Guided exercise: indices, composites, correlation maps#
In this lesson we will introduce some tools that you might find useful for your own projects: how to build composites, how to download and read climate indices, how to compute correlations and correlation maps.
# Import the tools we are going to need today:
import matplotlib.pyplot as plt # plotting library
import numpy as np # numerical library
import xarray as xr # netCDF library
import cartopy # Map projections libary
import cartopy.crs as ccrs # Projections list
import pandas as pd # new package! this is the package at the base of xarray
import io, requests
# Some defaults:
plt.rcParams['figure.figsize'] = (12, 5) # Default plot size
Let’s get some indices!#
Python makes it very easy to read data directly from a given url:
Niño 3.4 index#
# This just reads the data from an url
# Sea Surface Temperature (SST) data from http://www.cpc.ncep.noaa.gov/data/indices/
url = 'http://www.cpc.ncep.noaa.gov/products/analysis_monitoring/ensostuff/detrend.nino34.ascii.txt'
s = requests.get(url).content
df = pd.read_csv(io.StringIO(s.decode('utf-8')), delim_whitespace=True)

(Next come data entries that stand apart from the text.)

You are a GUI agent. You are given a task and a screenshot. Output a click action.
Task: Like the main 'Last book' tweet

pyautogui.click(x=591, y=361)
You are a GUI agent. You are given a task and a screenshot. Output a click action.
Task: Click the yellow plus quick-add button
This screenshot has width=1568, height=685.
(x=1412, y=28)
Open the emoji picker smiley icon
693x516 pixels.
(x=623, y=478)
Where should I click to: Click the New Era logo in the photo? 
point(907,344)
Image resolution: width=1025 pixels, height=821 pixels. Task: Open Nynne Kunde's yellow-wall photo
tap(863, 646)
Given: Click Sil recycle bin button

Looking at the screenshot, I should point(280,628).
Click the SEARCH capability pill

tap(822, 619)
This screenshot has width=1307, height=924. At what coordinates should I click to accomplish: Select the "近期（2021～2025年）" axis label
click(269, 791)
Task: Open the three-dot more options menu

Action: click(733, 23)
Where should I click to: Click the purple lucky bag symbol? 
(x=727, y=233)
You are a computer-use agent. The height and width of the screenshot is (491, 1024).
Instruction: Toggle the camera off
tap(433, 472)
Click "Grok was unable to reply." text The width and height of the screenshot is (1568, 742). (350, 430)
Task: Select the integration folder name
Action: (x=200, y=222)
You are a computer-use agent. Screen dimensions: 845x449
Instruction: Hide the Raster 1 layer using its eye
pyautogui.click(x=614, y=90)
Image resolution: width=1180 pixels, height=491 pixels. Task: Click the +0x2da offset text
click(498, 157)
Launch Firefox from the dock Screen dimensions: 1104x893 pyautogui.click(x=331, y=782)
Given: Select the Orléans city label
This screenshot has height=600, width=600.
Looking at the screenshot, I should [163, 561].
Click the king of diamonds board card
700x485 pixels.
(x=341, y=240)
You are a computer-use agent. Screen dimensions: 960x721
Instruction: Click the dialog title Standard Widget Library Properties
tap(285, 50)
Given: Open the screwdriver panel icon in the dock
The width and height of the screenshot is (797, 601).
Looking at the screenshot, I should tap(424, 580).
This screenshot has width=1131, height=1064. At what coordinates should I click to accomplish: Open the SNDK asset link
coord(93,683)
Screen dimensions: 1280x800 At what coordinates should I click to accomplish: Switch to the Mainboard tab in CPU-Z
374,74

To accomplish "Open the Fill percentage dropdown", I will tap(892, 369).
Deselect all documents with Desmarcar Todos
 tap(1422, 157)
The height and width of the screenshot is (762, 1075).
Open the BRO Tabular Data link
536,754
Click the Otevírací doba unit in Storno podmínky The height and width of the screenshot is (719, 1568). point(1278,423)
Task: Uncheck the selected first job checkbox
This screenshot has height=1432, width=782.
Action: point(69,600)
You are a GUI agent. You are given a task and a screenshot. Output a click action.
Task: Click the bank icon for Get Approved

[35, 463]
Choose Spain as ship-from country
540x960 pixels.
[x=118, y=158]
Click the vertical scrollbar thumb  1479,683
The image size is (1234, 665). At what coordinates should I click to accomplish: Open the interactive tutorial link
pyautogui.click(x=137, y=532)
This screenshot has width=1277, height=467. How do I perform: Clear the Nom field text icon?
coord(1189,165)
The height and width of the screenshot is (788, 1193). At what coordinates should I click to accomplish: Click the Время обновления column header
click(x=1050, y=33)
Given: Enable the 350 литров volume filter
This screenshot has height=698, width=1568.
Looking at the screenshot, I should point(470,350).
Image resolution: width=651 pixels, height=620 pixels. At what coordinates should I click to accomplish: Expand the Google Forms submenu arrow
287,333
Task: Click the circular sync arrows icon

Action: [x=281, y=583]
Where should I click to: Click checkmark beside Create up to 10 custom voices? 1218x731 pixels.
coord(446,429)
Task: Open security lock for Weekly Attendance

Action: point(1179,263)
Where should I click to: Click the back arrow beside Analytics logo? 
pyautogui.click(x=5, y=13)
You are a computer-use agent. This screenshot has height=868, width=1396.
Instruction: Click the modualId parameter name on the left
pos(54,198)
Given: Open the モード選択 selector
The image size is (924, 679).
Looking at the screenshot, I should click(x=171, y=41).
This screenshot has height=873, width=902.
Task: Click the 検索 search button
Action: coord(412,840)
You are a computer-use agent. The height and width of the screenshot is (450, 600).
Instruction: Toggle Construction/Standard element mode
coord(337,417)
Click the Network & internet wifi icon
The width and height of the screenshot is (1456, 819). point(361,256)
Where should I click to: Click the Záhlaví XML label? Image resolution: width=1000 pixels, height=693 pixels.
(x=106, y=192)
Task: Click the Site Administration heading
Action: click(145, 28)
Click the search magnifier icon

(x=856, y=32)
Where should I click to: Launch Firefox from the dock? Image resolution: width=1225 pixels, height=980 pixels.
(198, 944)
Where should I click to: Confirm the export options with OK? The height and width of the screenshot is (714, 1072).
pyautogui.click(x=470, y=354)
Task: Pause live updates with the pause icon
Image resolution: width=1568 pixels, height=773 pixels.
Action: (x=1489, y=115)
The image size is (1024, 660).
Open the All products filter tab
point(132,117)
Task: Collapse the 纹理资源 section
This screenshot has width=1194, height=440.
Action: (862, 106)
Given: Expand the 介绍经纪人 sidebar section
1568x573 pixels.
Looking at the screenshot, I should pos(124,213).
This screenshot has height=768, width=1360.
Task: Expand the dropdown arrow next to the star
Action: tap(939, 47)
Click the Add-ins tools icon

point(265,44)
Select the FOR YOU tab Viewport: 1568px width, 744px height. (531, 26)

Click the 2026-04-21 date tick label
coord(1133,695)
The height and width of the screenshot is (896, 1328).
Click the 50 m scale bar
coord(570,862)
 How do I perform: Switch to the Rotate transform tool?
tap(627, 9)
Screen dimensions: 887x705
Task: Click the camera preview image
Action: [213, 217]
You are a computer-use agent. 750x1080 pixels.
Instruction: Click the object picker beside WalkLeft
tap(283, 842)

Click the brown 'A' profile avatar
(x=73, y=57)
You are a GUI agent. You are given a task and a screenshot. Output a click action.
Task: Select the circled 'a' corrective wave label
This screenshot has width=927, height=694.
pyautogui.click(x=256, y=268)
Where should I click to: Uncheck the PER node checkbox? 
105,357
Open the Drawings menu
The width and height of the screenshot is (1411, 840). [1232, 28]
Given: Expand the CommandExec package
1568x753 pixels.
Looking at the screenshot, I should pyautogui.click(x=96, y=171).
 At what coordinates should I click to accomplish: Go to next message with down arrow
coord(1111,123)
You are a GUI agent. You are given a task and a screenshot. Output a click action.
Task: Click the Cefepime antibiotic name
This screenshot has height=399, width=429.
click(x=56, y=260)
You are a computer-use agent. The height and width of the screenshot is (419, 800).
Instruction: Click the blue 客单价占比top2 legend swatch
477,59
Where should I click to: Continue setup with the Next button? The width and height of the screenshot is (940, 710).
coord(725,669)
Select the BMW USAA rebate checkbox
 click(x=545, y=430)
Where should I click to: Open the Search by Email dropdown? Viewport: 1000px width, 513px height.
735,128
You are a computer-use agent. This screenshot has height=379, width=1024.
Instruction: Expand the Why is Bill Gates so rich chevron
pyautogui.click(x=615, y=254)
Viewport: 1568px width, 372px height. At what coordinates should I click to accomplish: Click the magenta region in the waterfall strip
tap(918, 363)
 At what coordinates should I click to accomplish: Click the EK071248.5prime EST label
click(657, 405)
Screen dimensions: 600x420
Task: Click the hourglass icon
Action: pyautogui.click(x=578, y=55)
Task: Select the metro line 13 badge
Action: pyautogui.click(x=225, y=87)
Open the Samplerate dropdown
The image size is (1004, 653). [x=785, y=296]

/var/folders/29/f4w56zjd1c1b_gdh_b7bjs3c0000gq/T/ipykernel_53407/15837446.py:5: FutureWarning: The 'delim_whitespace' keyword in pd.read_csv is deprecated and will be removed in a future version. Use ``sep='\s+'`` instead
df = pd.read_csv(io.StringIO(s.decode('utf-8')), delim_whitespace=True)
Panda’s dataframes are one of the most widely used tool in the scientific python ecosystem. You’ll get to know them better in next semester’s glaciology lecture, but for now we are going to convert this to an xarray structure, which we know better:
# Parse the time and convert to xarray
time = pd.to_datetime(df.YR.astype(str) + '-' + df.MON.astype(str))
nino34 = xr.DataArray(df.ANOM, dims='time', coords={'time':time})
# Apply a 3-month smoothing window
nino34 = nino34.rolling(time=3, min_periods=3, center=True).mean()
# Select the ERA5 period
nino34 = nino34.sel(time=slice('1979', '2018'))
Q: plot the Nino 3.4 index. Add the +0.5 and -0.5 vertical lines. Can you identify (approximately) the various Niño and Niña events? See if it fits to the list of years published here.
# your answer here
North Atlantic Oscillation (NAO)#
# data from http://www.cpc.ncep.noaa.gov/data/teledoc/nao.shtml
url = 'http://ftp.cpc.ncep.noaa.gov/wd52dg/data/indices/nao_index.tim'
s = requests.get(url).content
df = pd.read_csv(io.StringIO(s.decode('utf-8')), delim_whitespace=True, skiprows=7)
# Parse the time and convert to xarray
time = pd.to_datetime(df.YEAR.astype(str) + '-' + df.MONTH.astype(str))
nao = xr.DataArray(df.INDEX, dims='time', coords={'time':time})
# Select the ERA period
nao = nao.sel(time=slice('1979', '2018'))
/var/folders/29/f4w56zjd1c1b_gdh_b7bjs3c0000gq/T/ipykernel_53407/71015834.py:4: FutureWarning: The 'delim_whitespace' keyword in pd.read_csv is deprecated and will be removed in a future version. Use ``sep='\s+'`` instead
df = pd.read_csv(io.StringIO(s.decode('utf-8')), delim_whitespace=True, skiprows=7)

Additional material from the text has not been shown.